Rinne et. al. need to explicitly limit the parameter space of their model to ensure validity of their results or replace the model by a different specification. Figure 1’s scaling in the regime of implausibility shows that after a certain point generators are predicted to be cheaper in absolute numbers if installed with a higher output. This behaviour is concerning since the field of power system analysis relies heavily on numerically solving optimization problems.
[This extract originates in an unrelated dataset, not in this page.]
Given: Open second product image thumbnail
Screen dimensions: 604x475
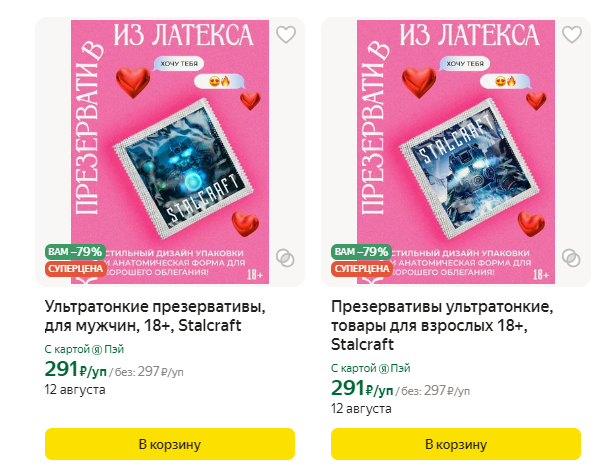Looking at the screenshot, I should tap(456, 152).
If (2) inputted into a numerical optimization solver without further precautions that ensure that the solver is restricted to the plausible region, optimal solutions may be implausible.

5 Discussion of Typo

There is an error in Table 3 of [1] that most likely stems from a typo or simple copy paste error. The values in Table 3 are not reproducible from equation (8) in [1], when the corresponding values are inserted. In the following we restate example parts of table 3 and contrast it with our results.

Data from Table 3
Turbine Vintage Turbine Type Turbine Model Hub Height Investment Cost
2002 - 2004 High winds V90-3.0 MW 75 878
2015 High winds V117-3.45 MW 125 1448
Table 1: Excerpt from Table 3 in [1]. In theory, all values should be derived from Equation (8) in [1].
Function Height Rated Capacity & Diameter Age
turbine_cost(75,3000000,90,12) 75 3MW & 90m 12 1510.07
turbine_cost(75,3000000,90,14) 75 3MW & 90m 14 1560.58
turbine_cost(75,3000000,90,0) 75 3MW & 90m 0 879.60
turbine_cost(125,3450000,117,1) 125 3,45MW & 117m 1 1631.45
turbine_cost(125,3450000,117,0) 125 3,45MW & 117m 0 1449.45
Table 2: Our calculation of Equation (8) in [1]. turbine_cost is available from [5]. Note that age is calculated as age before 2016 (ie year 2002 –2004 corresponds to age 12 and 14, year 2015 corresponds to age 1).
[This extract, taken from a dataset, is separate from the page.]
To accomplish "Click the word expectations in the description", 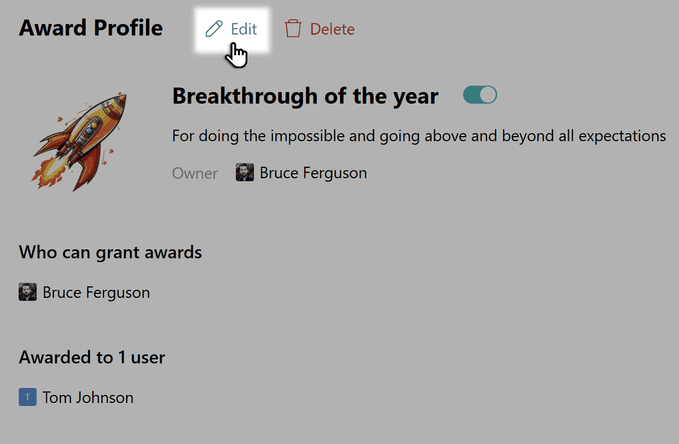I will [x=623, y=135].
Specifically, if the age of the turbines in Table 3 is in inserted into (8) different values than given in Table 3 result. However, we were able to reproduce the values in Table 3 by inserting 0 for the parameter age. This points to the fact, that 0 has been inserted by mistake. We point out that this error should be corrected since it may be otherwise cited wrongly by subsequent publications.

References

  • [1] Erkka Rinne, Hannele Holttinen, Juha Kiviluoma and Simo Rissanen, Effects of turbine technology and land use on wind power resource potential, Nature Energy 3, 494–500 (2018). (Link)
  • [2] Hoen, B.D., Diffendorfer, J.E., Rand, J.T., Kramer, L.A., Garrity, C.P., Hunt, H.E. (2018) United States Wind Turbine Database. U.S. Geological Survey, American Wind Energy Association, and Lawrence Berkeley National Laboratory data release: USWTDB VUSWTDB V2.0.20190424 (April, 2019). (Link)
  • [3] David Severin Ryberg, Dilara Gulcin Caglayan, Sabrina Schmitt, Jochen Linßen, Detlef Stolten and Martin Robinius; The Future of European Onshore Wind Energy Potential: Detailed Distribution and Simulation of Advanced Turbine Designs. Preprints 2018, 2018120196 (doi: 10.20944/preprints201812.0196.v1). (Link)
  • [4] Fingersh, L., M. Hand, and A. Laxson. Wind turbine design cost and scaling model. Technical Report, No. NREL/TP-500-40566. National Renewable Energy Lab.(NREL), Golden, CO (United States), 2006. (Link)
  • [5] Claude Klöckl, Katharina Gruber, Peter Regner, Sebastian Wehrle and Johannes Schmidt, Github Repository, DOI: 10.5281/zenodo.3066230 2019.